| REQUIREMENT |
Can you pull out each line of the data below that includes the word "profile"?

BEGIN LISTED RECORDS

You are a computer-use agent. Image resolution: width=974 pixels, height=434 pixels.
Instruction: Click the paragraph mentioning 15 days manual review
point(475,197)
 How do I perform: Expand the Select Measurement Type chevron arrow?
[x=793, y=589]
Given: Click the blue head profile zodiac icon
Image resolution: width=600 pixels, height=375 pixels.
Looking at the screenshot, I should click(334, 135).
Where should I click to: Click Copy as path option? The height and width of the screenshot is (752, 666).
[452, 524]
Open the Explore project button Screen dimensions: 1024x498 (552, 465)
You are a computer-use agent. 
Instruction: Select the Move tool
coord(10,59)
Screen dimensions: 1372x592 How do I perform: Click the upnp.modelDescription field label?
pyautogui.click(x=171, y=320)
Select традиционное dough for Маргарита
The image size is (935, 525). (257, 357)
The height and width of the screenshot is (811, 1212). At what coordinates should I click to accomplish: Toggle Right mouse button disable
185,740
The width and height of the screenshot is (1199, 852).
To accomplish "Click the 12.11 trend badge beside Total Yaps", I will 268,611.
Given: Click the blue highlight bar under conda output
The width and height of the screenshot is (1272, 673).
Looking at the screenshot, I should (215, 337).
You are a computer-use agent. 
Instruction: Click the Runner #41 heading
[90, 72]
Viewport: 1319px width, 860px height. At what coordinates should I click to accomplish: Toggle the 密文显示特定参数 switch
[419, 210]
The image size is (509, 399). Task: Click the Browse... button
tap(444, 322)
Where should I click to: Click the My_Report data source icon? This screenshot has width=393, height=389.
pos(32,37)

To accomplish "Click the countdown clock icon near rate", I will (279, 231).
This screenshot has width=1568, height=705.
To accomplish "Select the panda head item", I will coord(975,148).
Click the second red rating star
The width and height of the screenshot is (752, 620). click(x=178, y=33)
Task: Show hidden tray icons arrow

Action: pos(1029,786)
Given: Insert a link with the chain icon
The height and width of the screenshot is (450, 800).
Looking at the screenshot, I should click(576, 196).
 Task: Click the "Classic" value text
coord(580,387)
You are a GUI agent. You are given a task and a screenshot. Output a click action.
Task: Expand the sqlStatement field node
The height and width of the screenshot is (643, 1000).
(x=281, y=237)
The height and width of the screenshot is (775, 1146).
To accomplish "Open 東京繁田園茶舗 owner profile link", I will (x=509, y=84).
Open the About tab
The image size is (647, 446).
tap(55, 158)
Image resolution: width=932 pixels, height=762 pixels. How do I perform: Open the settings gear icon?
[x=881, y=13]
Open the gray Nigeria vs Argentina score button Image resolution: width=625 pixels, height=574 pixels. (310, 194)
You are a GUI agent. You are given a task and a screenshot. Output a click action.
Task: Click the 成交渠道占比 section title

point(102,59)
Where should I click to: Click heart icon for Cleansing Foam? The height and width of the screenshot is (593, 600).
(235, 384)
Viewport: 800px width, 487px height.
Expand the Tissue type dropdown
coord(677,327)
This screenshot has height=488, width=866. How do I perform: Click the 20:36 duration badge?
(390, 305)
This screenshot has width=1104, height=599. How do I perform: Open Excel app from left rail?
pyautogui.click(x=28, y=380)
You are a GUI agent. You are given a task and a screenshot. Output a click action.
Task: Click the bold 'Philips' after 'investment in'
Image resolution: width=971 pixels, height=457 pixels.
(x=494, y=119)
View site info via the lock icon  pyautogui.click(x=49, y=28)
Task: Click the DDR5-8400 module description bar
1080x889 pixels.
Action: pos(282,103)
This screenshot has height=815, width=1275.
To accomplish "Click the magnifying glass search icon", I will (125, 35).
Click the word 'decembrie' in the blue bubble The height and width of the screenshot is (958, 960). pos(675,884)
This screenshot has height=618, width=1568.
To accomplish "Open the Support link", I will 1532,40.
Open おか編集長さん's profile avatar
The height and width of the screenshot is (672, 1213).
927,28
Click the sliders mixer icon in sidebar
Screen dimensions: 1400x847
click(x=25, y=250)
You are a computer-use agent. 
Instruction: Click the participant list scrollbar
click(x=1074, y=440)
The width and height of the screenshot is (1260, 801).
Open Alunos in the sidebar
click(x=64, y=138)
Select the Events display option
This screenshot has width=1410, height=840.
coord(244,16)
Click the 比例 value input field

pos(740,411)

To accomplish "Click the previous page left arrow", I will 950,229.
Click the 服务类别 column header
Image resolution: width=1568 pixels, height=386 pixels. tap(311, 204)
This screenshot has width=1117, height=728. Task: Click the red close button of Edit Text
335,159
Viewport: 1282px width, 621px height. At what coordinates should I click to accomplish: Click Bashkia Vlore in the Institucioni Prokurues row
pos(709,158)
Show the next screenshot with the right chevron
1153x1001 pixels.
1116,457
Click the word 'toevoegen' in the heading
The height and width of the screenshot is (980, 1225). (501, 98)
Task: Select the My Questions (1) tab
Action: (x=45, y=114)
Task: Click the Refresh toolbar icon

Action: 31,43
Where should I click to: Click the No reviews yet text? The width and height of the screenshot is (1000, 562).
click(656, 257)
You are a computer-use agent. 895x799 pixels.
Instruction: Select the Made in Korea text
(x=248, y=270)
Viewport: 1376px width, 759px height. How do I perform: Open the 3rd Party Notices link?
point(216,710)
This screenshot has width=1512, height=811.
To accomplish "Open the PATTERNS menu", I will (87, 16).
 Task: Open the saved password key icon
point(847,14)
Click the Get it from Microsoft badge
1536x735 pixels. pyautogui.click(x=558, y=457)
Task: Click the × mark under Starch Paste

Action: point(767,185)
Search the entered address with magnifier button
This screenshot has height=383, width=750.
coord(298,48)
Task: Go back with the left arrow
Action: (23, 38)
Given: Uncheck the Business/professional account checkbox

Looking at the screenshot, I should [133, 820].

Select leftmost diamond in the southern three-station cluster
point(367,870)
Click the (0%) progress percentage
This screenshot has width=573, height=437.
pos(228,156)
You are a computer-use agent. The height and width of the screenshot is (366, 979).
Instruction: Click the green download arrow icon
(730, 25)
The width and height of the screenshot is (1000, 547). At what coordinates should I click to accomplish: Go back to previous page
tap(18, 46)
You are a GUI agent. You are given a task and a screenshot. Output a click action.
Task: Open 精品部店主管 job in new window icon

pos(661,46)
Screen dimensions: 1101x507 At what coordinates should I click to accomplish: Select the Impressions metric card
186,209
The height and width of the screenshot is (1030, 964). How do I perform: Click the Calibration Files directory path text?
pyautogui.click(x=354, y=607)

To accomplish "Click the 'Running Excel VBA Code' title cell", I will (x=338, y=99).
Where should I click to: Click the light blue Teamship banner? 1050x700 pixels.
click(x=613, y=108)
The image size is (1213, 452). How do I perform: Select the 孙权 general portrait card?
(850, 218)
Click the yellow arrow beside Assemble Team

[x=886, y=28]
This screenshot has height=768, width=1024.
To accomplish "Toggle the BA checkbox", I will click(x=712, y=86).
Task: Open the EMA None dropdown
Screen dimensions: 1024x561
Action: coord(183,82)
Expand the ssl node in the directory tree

END LISTED RECORDS

| SOLUTION TO THIS EXERCISE |
Given: Click the blue head profile zodiac icon
To accomplish "Open 東京繁田園茶舗 owner profile link", I will (x=509, y=84).
Open おか編集長さん's profile avatar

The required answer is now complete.